Synovial chondromatosis of the temporomandibular joint is a rare condition, and only 10 cases with intracranial extension have been reported in the literature. Two cases of synovial chondromatosis with intracranial extension, followed up for 3 to 9 years, are reported here. The surgical treatment modality is described for each case.
Synovial chondromatosis is a rare condition in which there is cartilaginous metaplasia of the mesenchymal remnants of the synovial tissue of the joints. It is more of an active metaplastic process than a neoplastic one . Some aggressive lesions erode the underlying bone or joint capsule to invade the peri-articular area. The condition most commonly affects the knee, hip, elbow, wrist, ankle, and shoulder . Involvement of the temporomandibular joint (TMJ) in synovial chondromatosis is rare .
Synovial chondromatosis of the TMJ was first reported by Baron Albrecht von Haller in 1764. The first histological description was by Axhausen in 1933 .
When the cartilaginous mass invades the superior joint space in synovial chondromatosis of the TMJ, it erodes the cranial base of the middle cranial fossa region and infratemporal fossa involving the greater wing of the sphenoid. Only 10 cases of synovial chondromatosis eroding the middle cranial fossa have been reported to date .
A 43-year-old male presented with pain over the left pre-auricular region and restricted mouth opening of 2-year duration. Clinical examination showed diffuse swelling over the left TMJ, which was tender and firm on palpation. The mandible deviated on opening.
A computed tomography (CT) scan showed erosion of the glenoid fossa and articular tubercle, with intracranial extensions ( Fig. 1 ). No loose bodies were detected. A diagnosis of chondrosarcoma was considered.

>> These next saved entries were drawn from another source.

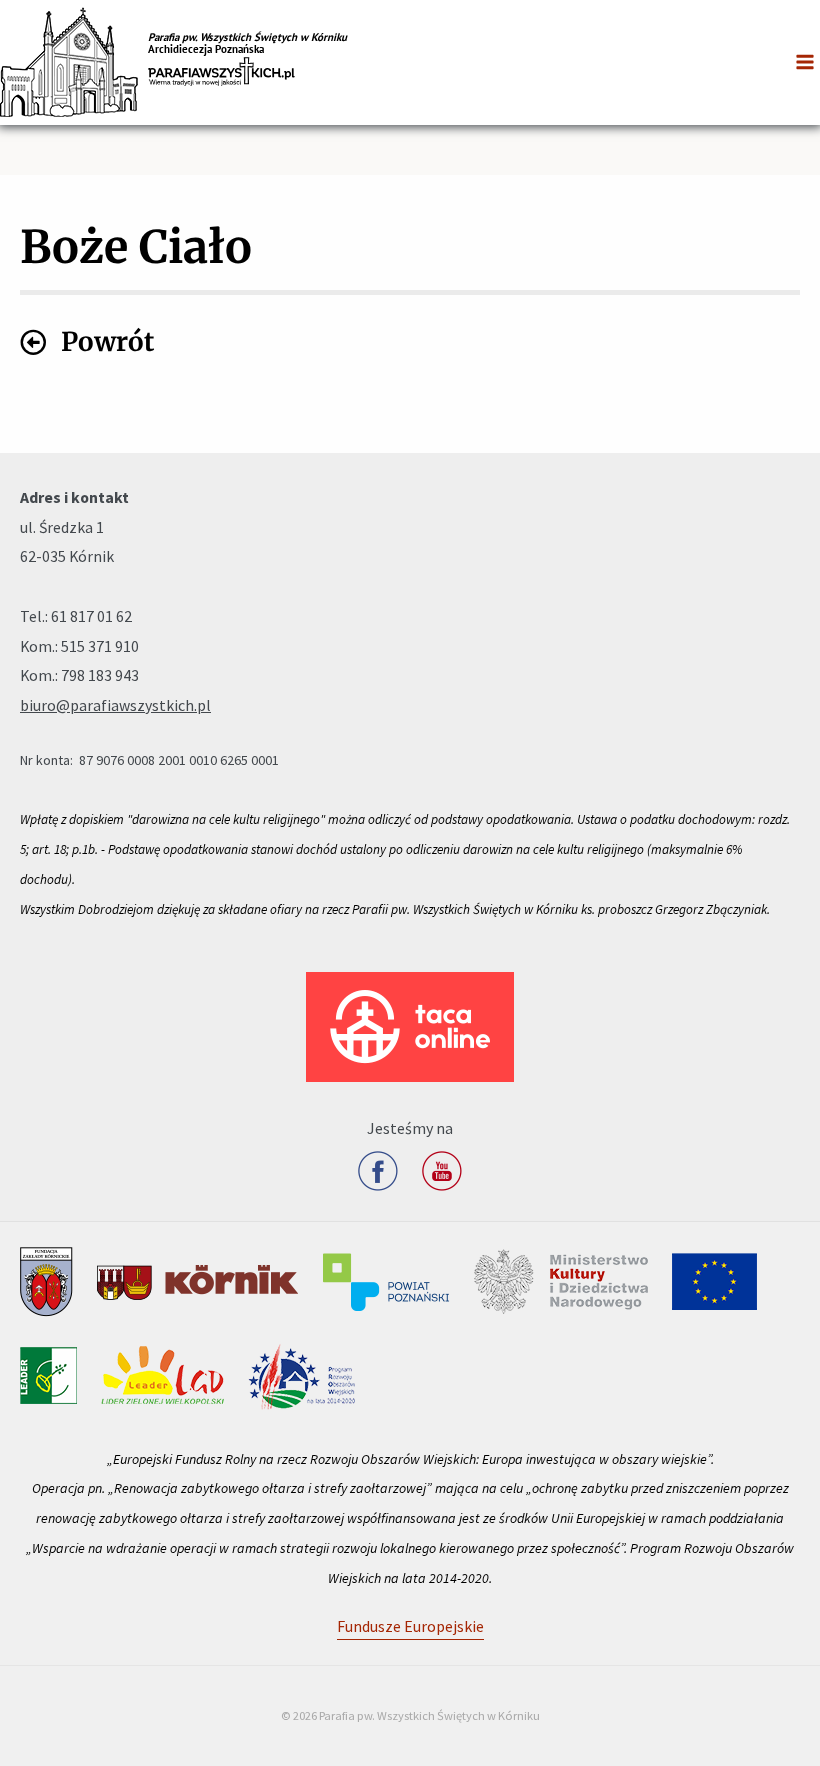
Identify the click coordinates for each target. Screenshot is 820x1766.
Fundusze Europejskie (410, 1626)
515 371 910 (100, 646)
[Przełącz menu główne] (805, 62)
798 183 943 (100, 675)
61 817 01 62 (91, 616)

The patient was operated in the presence of a neurosurgeon. An extended pre-auricular incision was made to expose the zygomatic arch and left TMJ. The glenoid fossa and pre- and post-glenoid tubercle were eroded with cartilaginous tissue. The meniscus was grossly involved. As the cartilaginous mass was resected along with the meniscus, the dura was easily separable. No intracranial involvement was seen. The tissue was sent for frozen section examination, which revealed chondroid tissue metaplasia with no sarcomatous changes. A temporalis myofascial flap was raised, rotated under the zygomatic arch to cover the defect, and secured with 4–0 Prolene sutures. Histopathology of a paraffin section led to the diagnosis of synovial chondromatosis.
The patient has been followed up for 9 years, with no signs of recurrence ( Fig. 2 ).
A 35-year-old male presented with pain over the right pre-auricular region of 6-year duration and gradual swelling with restricted mouth opening for 1 year. He had been treated conservatively with analgesics and heat therapy. Clinically, there was a firm and diffuse swelling over the right TMJ. Jaw movements were painful and limited, with deviation on opening.
CT and magnetic resonance imaging (MRI) showed an irregular mass with multiple radiopacities involving the right TMJ and eroding the greater wing of the sphenoid bone ( Figs 3 and 4 ). The diagnosis of synovial chondromatosis was considered.